Waste sorting models routinely exceed 95% accuracy on benchmark datasets, yet they ignore a critical real-world problem: contamination in recyclable waste. A contaminated item—such as a pizza box with grease—should be sent to garbage, not recycling, but conventional classifiers route it incorrectly. A new two-stage deep convolutional neural network called EcoBin, developed by Kumar and Raghav Senthil (published on arXiv, June 2026), targets this blind spot by adding a dedicated contamination-checking stage.
How EcoBin Works
EcoBin consists of two sequential neural networks. The first stage is a base waste classifier built on an EfficientNetV2-S backbone. It assigns each of thirty waste categories to one of four disposal pathways (e.g., recycling, compost, landfill). The second stage is a contamination classifier that inspects any item routed toward recycling and overrides the decision to garbage when contamination is detected.
Because no public dataset of contaminated recyclables exists, the researchers synthesized one. They used a U2-Net model to segment images of clean recyclable objects and composited realistic contamination textures onto their surfaces. This synthetic dataset trains the contamination classifier, which achieves a 0.99 ROC-AUC in distinguishing clean from contaminated items.
Performance Metrics
The base classifier achieves 87.42% test accuracy and a 96.13% pathway-adjusted accuracy (meaning it assigns most items to the correct disposal pathway even if the exact category is wrong). However, on a test set of contaminated recyclables, the base classifier alone routes only 1 of 25 items correctly—it does not detect contamination. With the full EcoBin pipeline, that number jumps to 24 of 25 items correctly routed. A McNemar's test confirms the contamination stage contributes a statistically significant improvement (p < 0.001).
| Metric | Base Classifier Alone | Full EcoBin Pipeline |
|---|---|---|
| Test accuracy (30 categories) | 87.42% | — |
| Pathway-adjusted accuracy | 96.13% | — |
| Contaminated recyclables correct routing | 1/25 (4%) | 24/25 (96%) |
| Contamination detection (ROC-AUC) | — | 0.99 |
| McNemar's test p-value | — | p < 0.001 |
Implications for Supply Chain and Logistics
While the source paper does not specify commercial deployment, EcoBin's architecture has clear relevance for waste management and recycling supply chains.

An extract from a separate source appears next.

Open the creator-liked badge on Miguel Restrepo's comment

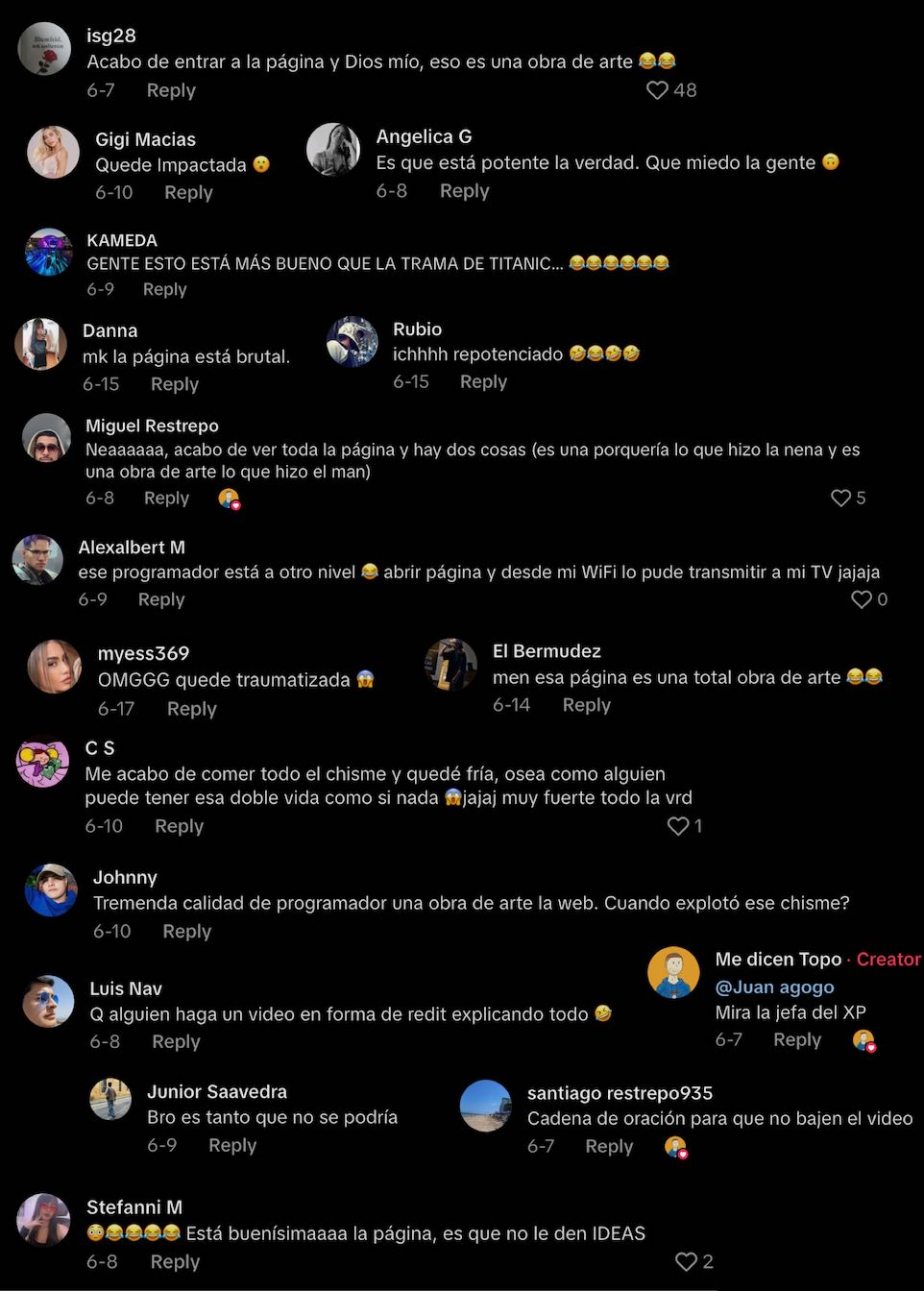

Contamination is a persistent problem: a single dirty item can spoil an entire batch of recyclables, increasing processing costs and reducing the quality of recycled material. An AI system that reliably flags contamination at the bin or collection point could reduce sorting errors, improve material purity, and lower operational costs for recycling facilities. The two-stage design—classify first, then check for contamination only on recyclable-bound items—is computationally efficient, as the contamination stage operates only on a subset of items.
The use of synthetic data generation (U2-Net segmentation + texture compositing) is another key enabler, because real contaminated waste images are rare and difficult to collect. This approach could be adapted by logistics technology vendors building AI for waste audit systems, reverse logistics, or circular economy platforms.
Technical Stack
- Base classifier backbone: EfficientNetV2-S
- Contamination classifier: trained on synthetic data generated via U2-Net segmentation
- Training data: custom dataset of 30 waste categories with synthetic contamination
- Evaluation metrics: test accuracy, pathway-adjusted accuracy, ROC-AUC, McNemar's test
Competitive Context
Most existing waste classification models, such as those used in smart bins or recycling robots, do not account for contamination. EcoBin explicitly addresses this gap. The paper compares its pipeline to the base classifier alone, showing a dramatic improvement on contaminated items. No commercial product is named, but the approach is directly applicable to waste sorting systems sold by companies like AMP Robotics, Bulk Handling Systems, or Tomra.
The paper is available on arXiv under a CC BY-SA 4.0 license, allowing reuse and adaptation. Further research could validate the model on real-world contaminated waste streams and integrate it into IoT-enabled bins or conveyor-belt sorting systems.